**DATASET ROWS**:
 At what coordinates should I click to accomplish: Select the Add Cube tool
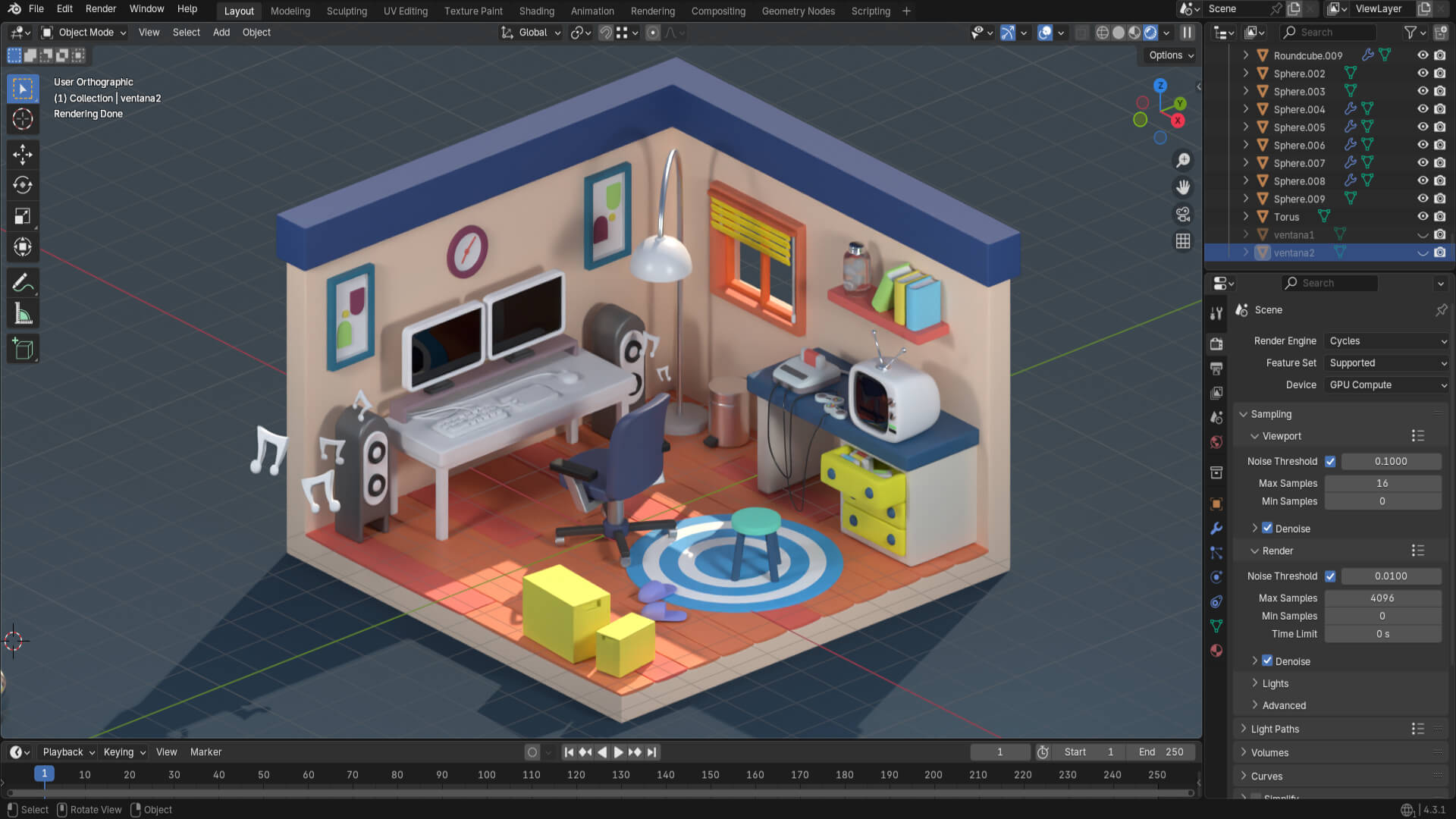pyautogui.click(x=23, y=349)
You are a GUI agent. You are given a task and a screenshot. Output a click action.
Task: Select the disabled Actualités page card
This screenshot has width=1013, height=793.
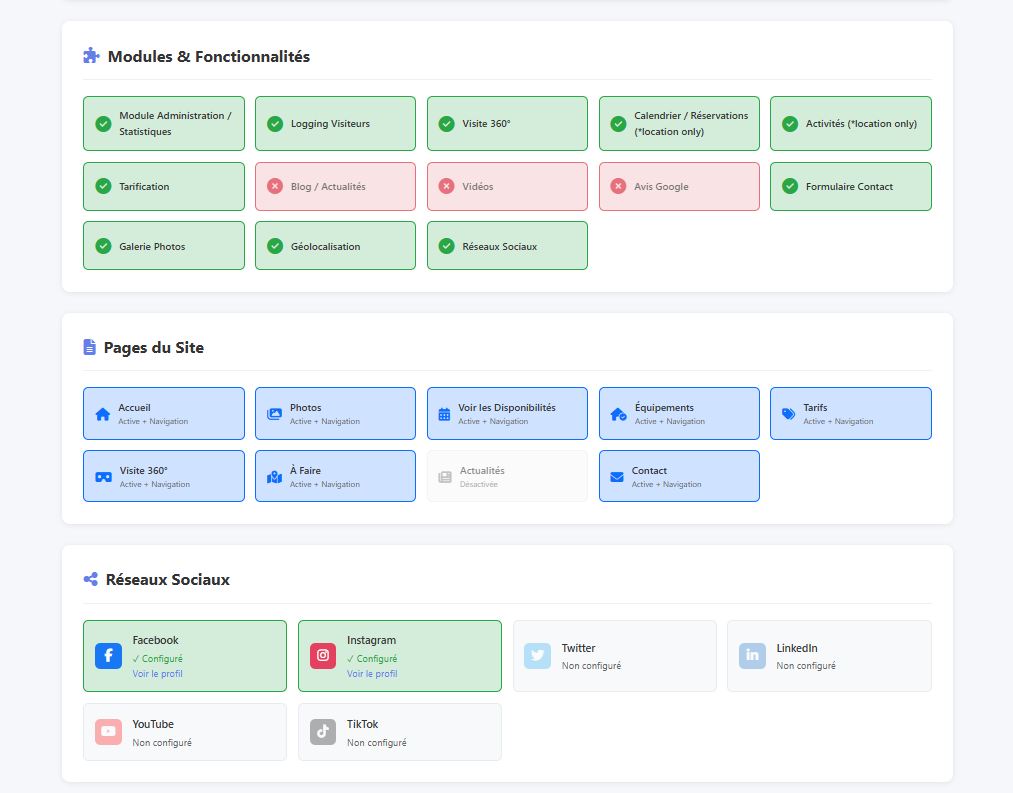click(x=507, y=476)
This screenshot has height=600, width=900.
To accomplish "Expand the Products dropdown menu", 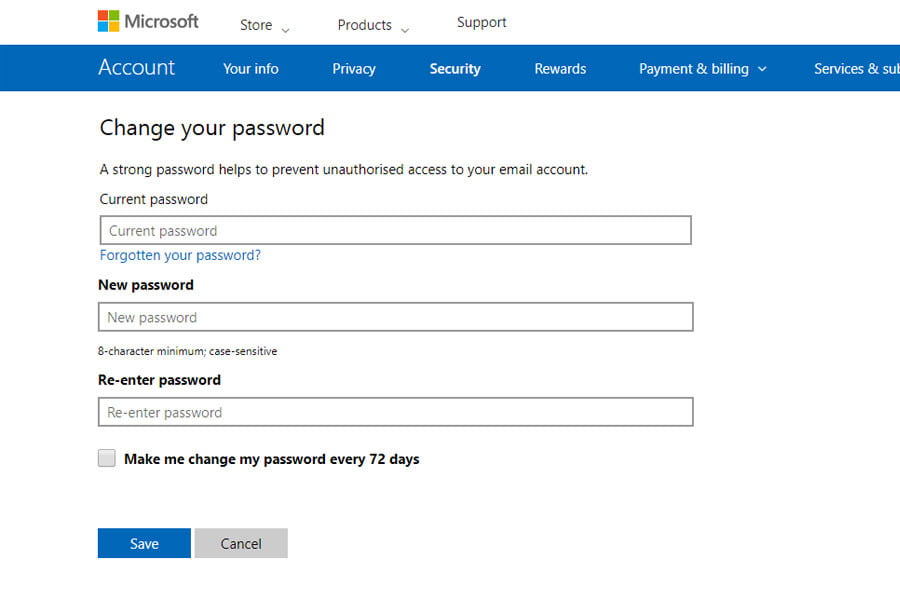I will point(373,26).
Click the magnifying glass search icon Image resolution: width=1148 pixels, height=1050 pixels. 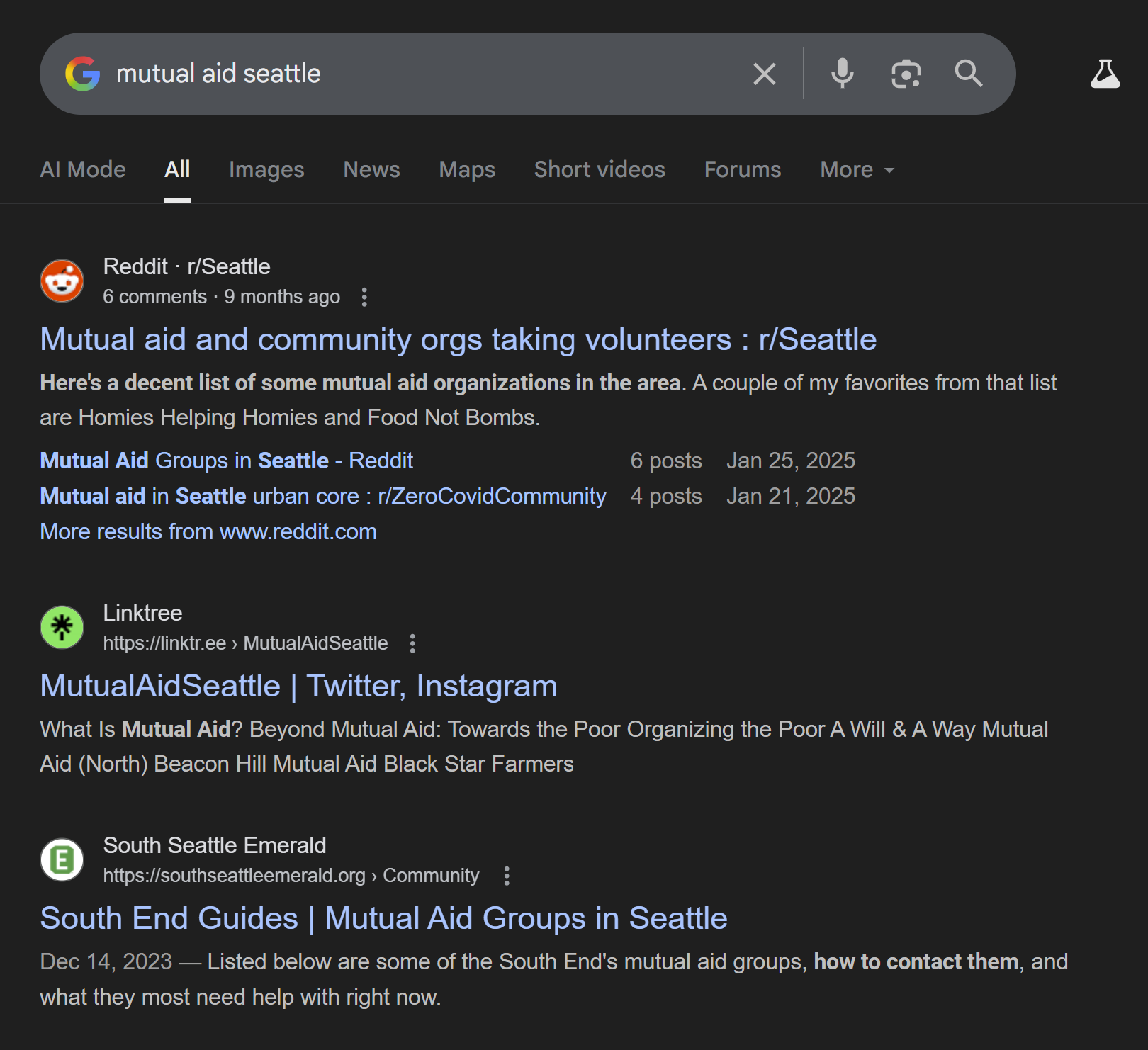pyautogui.click(x=968, y=74)
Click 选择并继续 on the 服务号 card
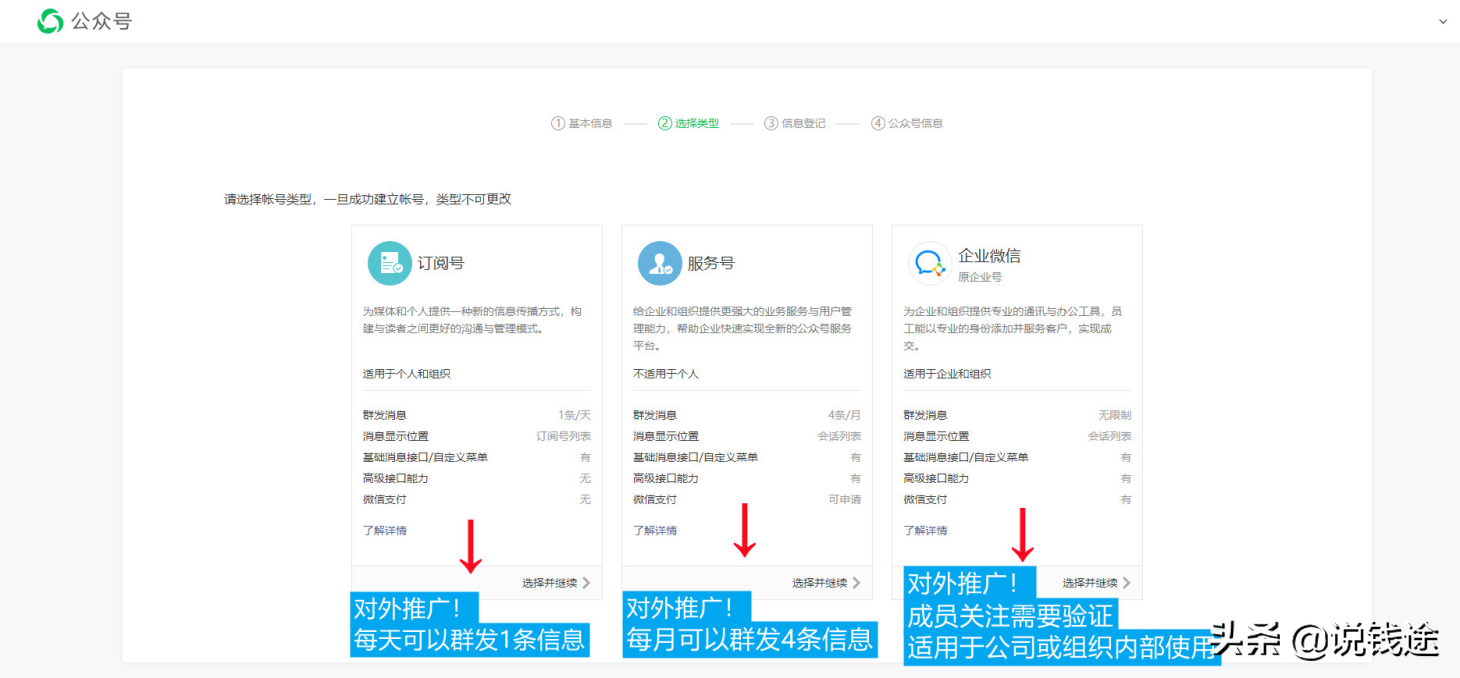Viewport: 1460px width, 678px height. point(818,581)

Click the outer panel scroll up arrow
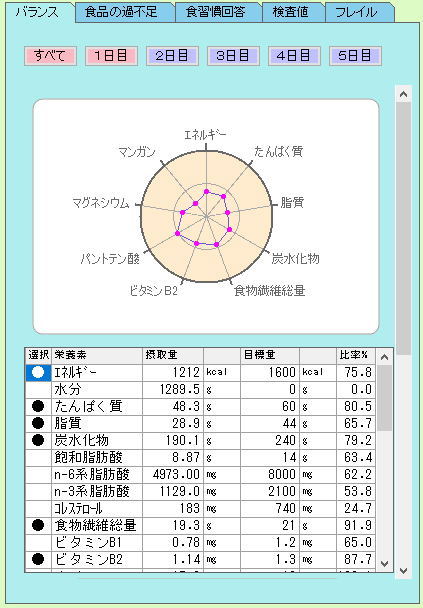pyautogui.click(x=403, y=94)
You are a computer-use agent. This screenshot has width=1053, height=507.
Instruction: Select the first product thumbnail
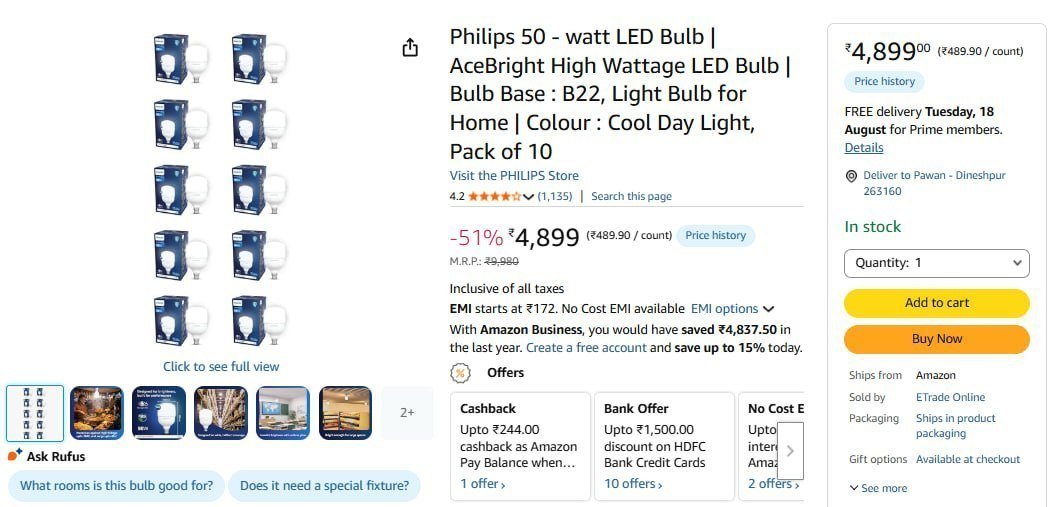(x=35, y=413)
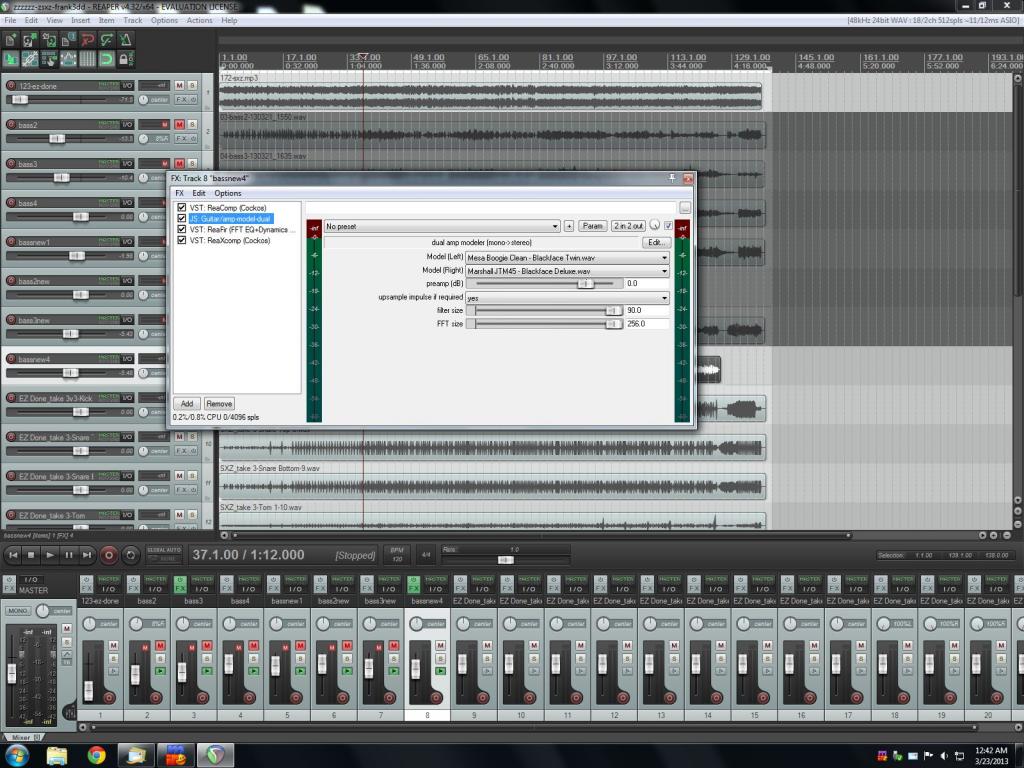Screen dimensions: 1024x768
Task: Expand the No preset dropdown
Action: coord(441,226)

**TASK STATEMENT**: How many lines of the listing above contain the word "screenshot"? Reply with the number alone.

**WRITTEN ANSWER**: 4